»»
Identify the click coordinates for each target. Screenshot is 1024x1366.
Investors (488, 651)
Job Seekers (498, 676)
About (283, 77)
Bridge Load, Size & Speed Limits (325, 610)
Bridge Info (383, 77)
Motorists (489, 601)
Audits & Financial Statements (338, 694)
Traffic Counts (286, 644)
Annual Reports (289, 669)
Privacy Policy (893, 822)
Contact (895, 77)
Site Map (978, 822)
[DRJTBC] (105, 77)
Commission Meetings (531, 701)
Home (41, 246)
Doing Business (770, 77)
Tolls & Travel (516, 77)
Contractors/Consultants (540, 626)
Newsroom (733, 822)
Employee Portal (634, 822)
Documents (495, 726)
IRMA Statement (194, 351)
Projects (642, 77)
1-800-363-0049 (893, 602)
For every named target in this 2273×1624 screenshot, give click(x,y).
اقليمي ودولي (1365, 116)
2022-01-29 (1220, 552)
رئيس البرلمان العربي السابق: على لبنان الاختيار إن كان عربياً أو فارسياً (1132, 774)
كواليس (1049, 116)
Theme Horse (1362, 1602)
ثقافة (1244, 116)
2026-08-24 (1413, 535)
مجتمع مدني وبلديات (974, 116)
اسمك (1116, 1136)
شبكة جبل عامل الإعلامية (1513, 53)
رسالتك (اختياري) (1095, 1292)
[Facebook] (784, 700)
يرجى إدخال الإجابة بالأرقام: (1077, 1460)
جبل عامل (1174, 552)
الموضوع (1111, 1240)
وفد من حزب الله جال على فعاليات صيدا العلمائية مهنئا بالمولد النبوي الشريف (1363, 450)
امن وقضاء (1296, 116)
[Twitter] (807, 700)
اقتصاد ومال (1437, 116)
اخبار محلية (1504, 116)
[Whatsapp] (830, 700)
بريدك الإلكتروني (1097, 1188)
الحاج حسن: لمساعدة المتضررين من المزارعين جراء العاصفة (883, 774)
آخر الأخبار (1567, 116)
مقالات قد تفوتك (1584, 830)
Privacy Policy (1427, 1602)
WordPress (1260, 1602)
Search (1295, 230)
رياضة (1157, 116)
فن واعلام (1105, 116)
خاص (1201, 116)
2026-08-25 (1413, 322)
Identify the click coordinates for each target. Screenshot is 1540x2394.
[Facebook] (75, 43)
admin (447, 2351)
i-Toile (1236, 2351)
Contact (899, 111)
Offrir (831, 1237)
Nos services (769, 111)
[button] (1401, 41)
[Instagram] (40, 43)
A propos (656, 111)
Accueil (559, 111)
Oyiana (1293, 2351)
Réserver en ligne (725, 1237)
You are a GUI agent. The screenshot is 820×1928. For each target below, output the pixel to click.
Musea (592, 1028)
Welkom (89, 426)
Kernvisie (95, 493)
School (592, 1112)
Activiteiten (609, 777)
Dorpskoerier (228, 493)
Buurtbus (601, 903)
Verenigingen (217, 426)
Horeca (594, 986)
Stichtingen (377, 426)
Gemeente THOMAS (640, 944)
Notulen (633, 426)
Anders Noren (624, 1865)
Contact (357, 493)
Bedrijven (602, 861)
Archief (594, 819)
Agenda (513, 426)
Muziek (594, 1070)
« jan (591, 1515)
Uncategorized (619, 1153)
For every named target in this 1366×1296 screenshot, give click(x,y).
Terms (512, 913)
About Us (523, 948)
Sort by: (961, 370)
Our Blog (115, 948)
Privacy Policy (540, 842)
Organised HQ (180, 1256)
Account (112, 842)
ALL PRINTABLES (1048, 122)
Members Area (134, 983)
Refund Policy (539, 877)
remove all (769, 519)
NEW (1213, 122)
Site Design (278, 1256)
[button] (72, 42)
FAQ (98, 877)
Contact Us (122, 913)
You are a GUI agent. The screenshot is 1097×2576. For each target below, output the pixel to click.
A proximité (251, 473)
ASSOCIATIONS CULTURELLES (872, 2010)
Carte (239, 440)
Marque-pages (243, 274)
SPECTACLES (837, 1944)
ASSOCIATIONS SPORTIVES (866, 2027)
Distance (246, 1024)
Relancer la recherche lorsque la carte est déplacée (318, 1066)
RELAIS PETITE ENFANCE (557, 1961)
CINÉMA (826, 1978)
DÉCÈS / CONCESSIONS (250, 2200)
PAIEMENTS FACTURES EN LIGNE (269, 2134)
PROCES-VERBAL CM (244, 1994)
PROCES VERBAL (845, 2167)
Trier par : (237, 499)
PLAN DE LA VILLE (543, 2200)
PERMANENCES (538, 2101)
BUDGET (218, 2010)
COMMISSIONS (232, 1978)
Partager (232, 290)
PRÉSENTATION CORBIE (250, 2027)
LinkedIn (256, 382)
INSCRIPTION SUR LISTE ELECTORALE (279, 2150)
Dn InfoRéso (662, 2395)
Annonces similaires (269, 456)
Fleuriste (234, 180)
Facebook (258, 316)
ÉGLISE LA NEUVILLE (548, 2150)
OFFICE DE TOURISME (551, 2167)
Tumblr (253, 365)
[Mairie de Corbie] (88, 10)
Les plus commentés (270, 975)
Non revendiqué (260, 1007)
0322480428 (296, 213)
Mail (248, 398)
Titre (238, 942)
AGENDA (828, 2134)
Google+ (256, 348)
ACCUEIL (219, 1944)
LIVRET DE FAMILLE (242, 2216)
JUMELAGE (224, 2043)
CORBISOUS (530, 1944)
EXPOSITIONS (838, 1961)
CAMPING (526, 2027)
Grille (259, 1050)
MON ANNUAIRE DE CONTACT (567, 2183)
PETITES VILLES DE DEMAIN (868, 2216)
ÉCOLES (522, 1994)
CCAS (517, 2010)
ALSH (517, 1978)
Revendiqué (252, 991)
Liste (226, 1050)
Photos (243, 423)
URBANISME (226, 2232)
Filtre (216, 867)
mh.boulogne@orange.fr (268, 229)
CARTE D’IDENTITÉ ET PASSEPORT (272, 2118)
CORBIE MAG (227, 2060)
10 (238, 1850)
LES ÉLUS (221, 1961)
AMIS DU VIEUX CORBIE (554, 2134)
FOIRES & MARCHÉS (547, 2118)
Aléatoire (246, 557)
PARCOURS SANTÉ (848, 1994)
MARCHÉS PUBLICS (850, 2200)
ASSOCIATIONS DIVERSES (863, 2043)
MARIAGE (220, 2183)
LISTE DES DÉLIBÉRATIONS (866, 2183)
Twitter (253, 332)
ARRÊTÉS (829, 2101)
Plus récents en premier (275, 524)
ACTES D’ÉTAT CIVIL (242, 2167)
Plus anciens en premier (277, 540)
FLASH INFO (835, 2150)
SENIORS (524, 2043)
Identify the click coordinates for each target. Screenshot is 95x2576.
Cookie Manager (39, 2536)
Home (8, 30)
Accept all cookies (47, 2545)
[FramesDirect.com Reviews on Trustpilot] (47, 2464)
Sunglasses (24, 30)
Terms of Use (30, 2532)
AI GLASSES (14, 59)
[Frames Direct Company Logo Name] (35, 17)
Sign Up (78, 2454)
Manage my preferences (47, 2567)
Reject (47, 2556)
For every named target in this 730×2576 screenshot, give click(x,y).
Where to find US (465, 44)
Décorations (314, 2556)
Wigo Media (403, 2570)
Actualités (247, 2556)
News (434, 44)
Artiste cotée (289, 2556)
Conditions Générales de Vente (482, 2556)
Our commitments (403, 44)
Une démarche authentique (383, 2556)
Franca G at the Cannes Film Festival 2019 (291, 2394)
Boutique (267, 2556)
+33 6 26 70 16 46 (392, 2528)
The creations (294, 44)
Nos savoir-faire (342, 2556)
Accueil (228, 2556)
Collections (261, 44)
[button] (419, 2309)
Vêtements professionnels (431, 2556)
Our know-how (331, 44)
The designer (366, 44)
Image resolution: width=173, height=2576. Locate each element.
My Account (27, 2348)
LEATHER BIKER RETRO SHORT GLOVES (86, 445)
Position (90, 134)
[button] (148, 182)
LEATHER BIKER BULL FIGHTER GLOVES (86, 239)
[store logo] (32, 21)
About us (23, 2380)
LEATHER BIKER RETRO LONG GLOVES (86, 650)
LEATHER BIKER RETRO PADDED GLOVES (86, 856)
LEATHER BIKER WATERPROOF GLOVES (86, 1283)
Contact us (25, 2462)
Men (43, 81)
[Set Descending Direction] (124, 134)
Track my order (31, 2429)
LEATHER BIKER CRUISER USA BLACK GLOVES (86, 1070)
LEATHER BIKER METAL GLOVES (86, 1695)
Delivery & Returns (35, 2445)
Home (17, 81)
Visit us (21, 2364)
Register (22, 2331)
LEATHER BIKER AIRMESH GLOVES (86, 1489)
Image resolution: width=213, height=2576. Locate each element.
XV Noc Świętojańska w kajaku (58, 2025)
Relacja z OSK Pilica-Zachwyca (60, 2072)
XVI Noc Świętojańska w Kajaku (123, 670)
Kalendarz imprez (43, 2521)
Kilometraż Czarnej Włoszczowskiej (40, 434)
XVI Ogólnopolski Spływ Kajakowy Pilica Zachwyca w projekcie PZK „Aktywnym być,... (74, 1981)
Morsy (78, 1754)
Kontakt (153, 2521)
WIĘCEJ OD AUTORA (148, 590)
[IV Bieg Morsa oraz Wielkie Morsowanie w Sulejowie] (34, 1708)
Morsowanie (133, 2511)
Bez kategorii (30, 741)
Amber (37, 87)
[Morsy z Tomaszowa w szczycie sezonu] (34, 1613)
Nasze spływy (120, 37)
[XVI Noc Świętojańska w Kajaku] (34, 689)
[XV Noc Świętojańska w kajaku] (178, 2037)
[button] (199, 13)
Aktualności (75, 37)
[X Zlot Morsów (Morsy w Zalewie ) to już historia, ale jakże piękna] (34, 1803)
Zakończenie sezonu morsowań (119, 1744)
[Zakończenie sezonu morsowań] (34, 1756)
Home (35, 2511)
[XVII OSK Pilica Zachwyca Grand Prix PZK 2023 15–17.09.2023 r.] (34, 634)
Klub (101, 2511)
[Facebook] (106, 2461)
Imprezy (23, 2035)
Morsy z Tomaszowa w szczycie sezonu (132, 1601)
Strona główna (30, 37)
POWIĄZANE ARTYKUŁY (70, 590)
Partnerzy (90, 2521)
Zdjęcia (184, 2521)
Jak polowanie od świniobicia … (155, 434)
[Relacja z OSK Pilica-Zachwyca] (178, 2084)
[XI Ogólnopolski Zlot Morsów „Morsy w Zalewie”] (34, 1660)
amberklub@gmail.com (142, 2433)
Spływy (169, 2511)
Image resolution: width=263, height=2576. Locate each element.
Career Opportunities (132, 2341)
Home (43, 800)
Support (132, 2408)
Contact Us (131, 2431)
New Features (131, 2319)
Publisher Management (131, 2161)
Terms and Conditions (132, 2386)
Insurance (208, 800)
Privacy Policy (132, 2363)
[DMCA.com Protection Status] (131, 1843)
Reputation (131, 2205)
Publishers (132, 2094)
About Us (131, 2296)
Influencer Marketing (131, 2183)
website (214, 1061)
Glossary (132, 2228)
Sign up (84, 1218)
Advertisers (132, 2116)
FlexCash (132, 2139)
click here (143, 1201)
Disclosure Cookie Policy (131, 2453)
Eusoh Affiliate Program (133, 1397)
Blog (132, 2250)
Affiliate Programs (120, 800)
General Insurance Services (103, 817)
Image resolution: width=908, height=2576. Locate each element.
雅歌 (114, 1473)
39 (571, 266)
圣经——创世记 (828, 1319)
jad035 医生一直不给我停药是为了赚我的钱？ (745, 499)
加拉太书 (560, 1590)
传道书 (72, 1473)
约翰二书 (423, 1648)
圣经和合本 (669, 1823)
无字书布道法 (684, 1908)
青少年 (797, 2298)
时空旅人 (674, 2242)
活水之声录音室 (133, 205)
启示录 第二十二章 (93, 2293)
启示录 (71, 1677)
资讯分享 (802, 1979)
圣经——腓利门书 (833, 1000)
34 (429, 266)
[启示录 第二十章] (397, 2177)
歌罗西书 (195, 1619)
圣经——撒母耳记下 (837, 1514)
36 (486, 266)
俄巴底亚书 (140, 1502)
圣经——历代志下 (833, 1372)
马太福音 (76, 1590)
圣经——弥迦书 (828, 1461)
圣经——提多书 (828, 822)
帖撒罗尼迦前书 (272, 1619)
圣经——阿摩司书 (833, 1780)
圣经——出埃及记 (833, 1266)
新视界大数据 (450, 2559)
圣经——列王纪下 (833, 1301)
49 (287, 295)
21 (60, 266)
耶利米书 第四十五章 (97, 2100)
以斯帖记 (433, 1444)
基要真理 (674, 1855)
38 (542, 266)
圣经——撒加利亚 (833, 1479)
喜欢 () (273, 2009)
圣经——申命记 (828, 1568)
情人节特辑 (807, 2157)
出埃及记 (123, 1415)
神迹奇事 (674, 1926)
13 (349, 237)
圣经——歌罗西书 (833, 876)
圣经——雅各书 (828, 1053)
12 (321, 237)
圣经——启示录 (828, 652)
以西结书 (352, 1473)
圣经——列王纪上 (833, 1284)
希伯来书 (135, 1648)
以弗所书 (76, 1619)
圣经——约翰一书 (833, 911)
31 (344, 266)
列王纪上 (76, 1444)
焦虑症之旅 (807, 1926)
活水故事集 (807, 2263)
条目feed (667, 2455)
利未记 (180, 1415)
««
Taking the material above, extract exactly and only the lines from the line with "Imprezy (23, 2035)" to the line with "[DMCA.com Protection Status] (131, 1843)", inclusive of both.

**PROBLEM SOLUTION**
Imprezy (23, 2035)
Morsy z Tomaszowa w szczycie sezonu (132, 1601)
Strona główna (30, 37)
POWIĄZANE ARTYKUŁY (70, 590)
Partnerzy (90, 2521)
Zdjęcia (184, 2521)
Jak polowanie od świniobicia … (155, 434)
[Relacja z OSK Pilica-Zachwyca] (178, 2084)
[XI Ogólnopolski Zlot Morsów „Morsy w Zalewie”] (34, 1660)
amberklub@gmail.com (142, 2433)
Spływy (169, 2511)
Image resolution: width=263, height=2576. Locate each element.
Career Opportunities (132, 2341)
Home (43, 800)
Support (132, 2408)
Contact Us (131, 2431)
New Features (131, 2319)
Publisher Management (131, 2161)
Terms and Conditions (132, 2386)
Insurance (208, 800)
Privacy Policy (132, 2363)
[DMCA.com Protection Status] (131, 1843)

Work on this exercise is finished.